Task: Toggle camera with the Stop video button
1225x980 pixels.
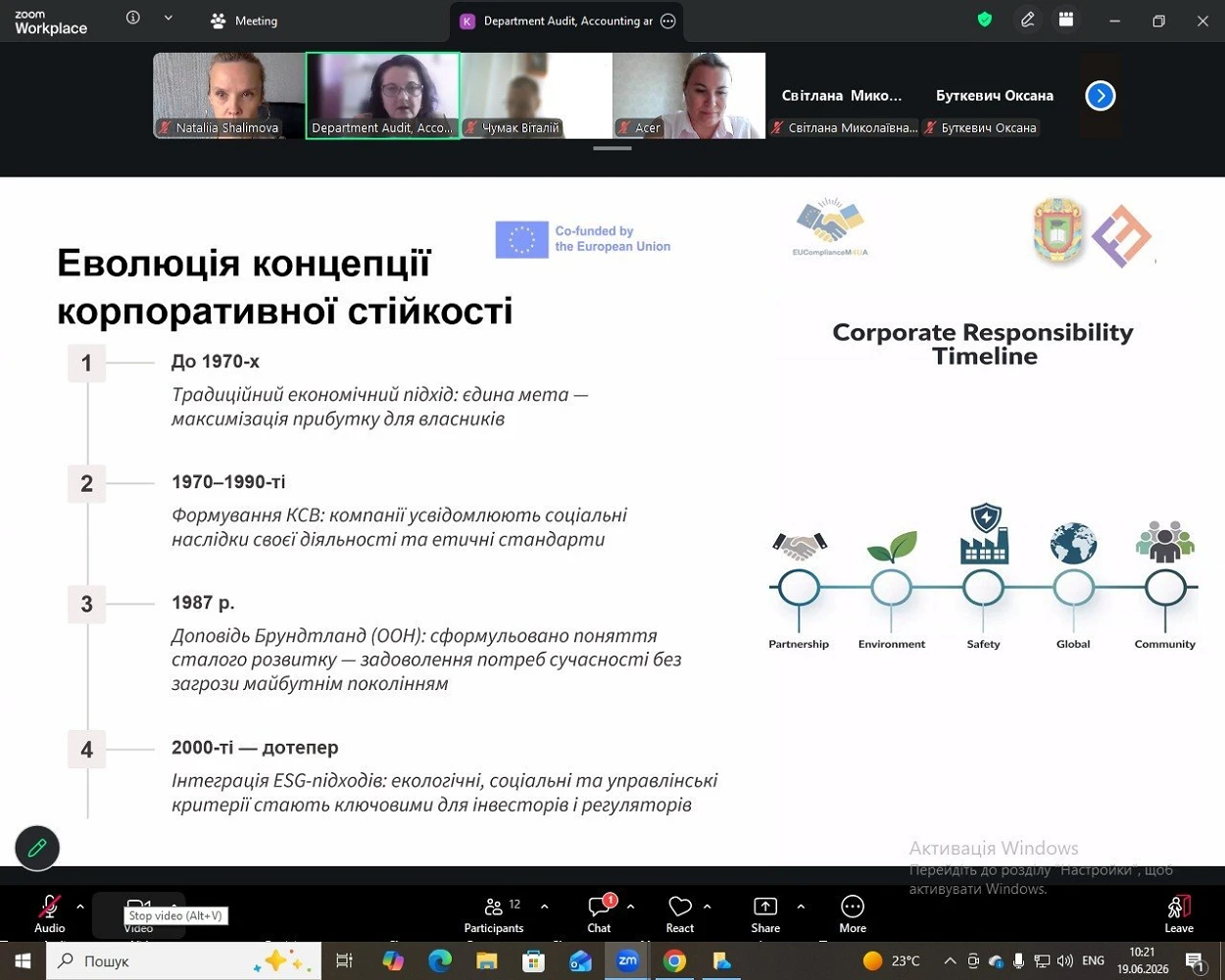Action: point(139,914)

┄┄┄┄┄┄

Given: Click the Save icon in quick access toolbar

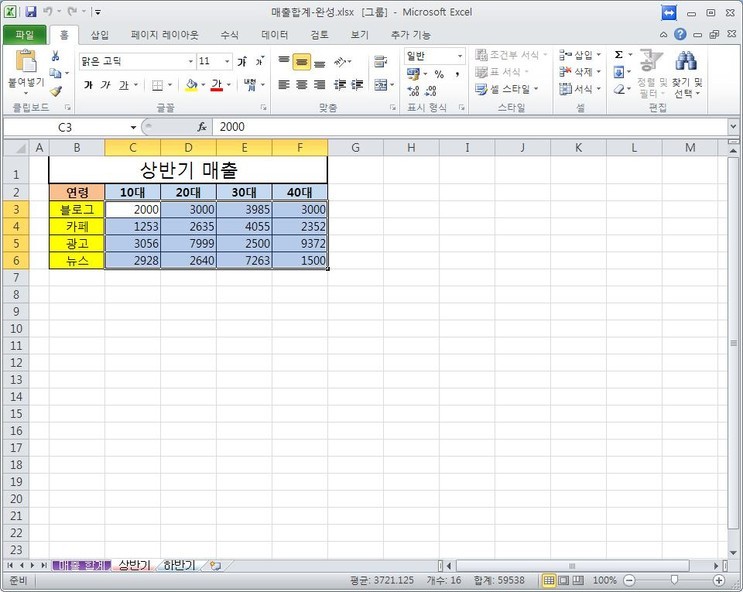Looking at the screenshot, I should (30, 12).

┄┄┄┄┄┄

→ **What is needed**:
Rewrite the material starting at the line that contains "Given: Click the" and ending at the line that contains "Looking at the screenshot, I should (30, 12).", swapping "Save icon" for "Undo icon" and changing nothing else. Leave the pictures out.

→ **Result of this exercise**:
Given: Click the Undo icon in quick access toolbar

Looking at the screenshot, I should (30, 12).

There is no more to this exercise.